• THE TASK:
All lines from the one that contains "This screenshot has height=579, width=972." through the close of the entries below are to be repeated exactly, without any pictures.

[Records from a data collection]

=== Begin Enclosure ===

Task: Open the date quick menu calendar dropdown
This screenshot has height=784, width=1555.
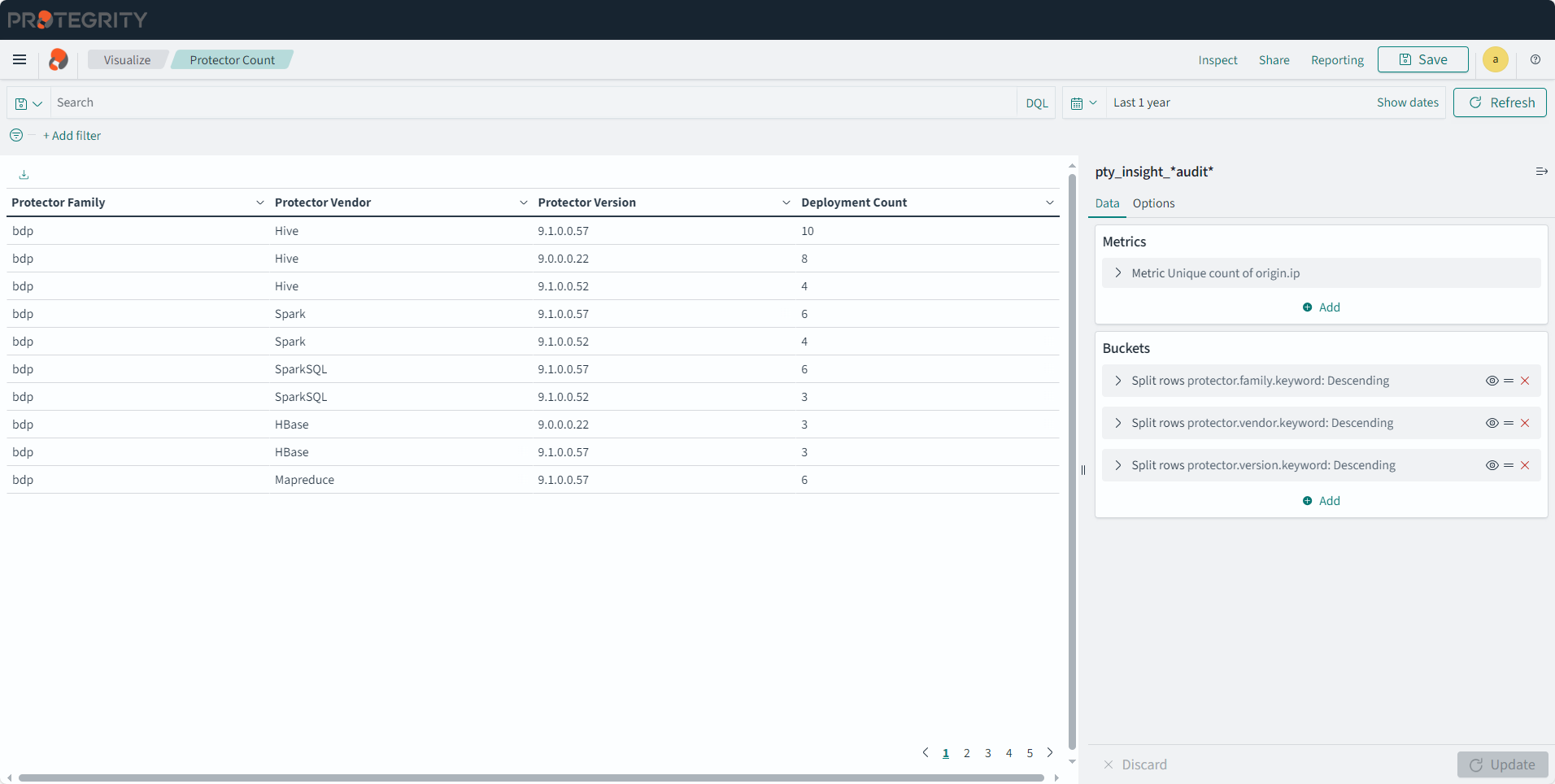Action: click(x=1083, y=103)
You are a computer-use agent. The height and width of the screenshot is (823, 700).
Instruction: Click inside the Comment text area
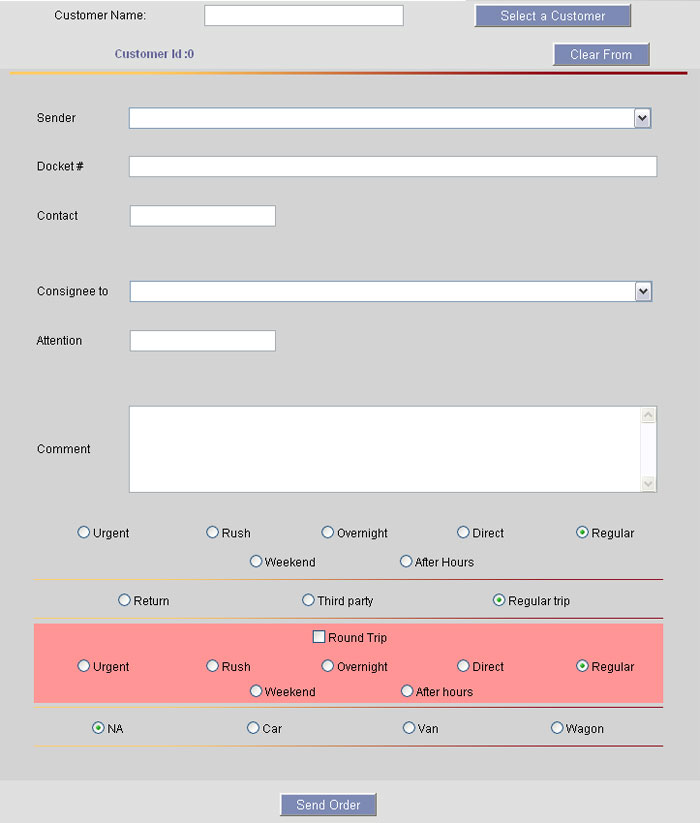tap(385, 449)
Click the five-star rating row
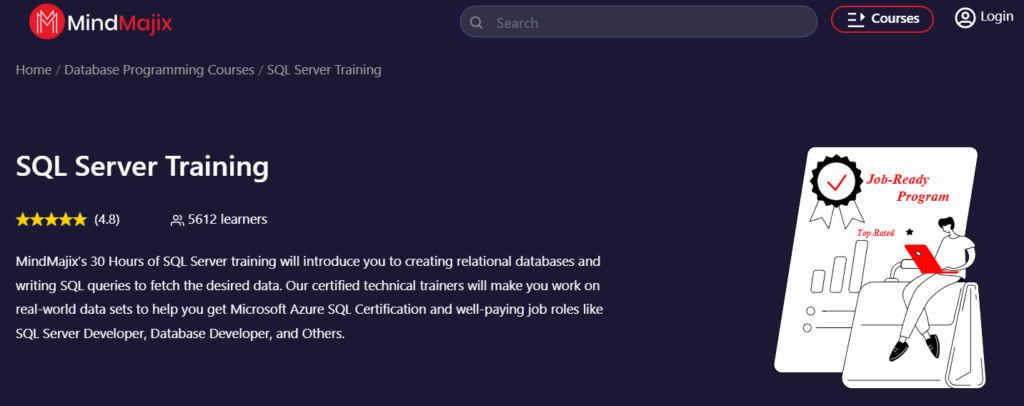This screenshot has height=406, width=1024. [51, 219]
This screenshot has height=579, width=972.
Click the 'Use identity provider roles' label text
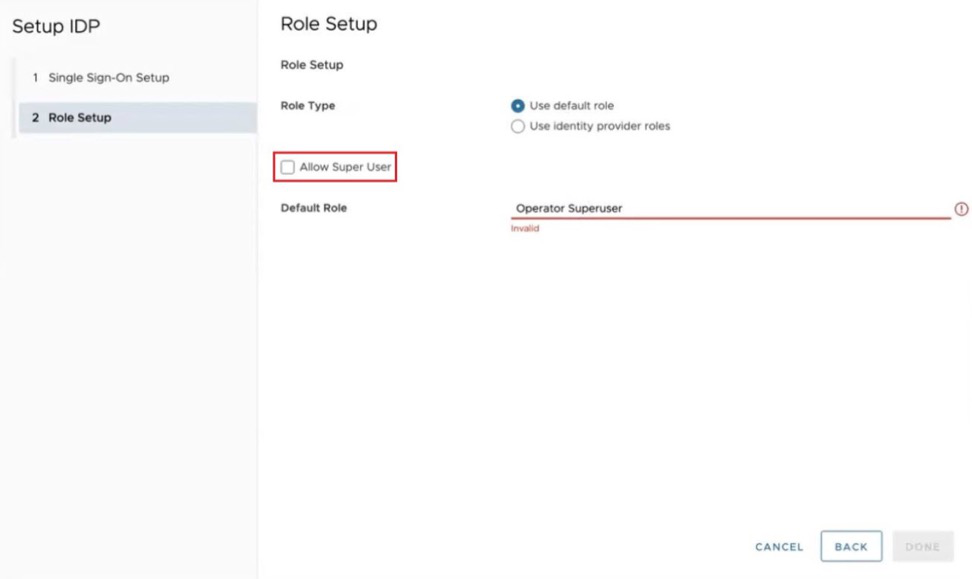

=== End Enclosure ===

• SOLUTION TO THIS EXERCISE:
This screenshot has height=579, width=972.
Click the 'Use identity provider roles' label text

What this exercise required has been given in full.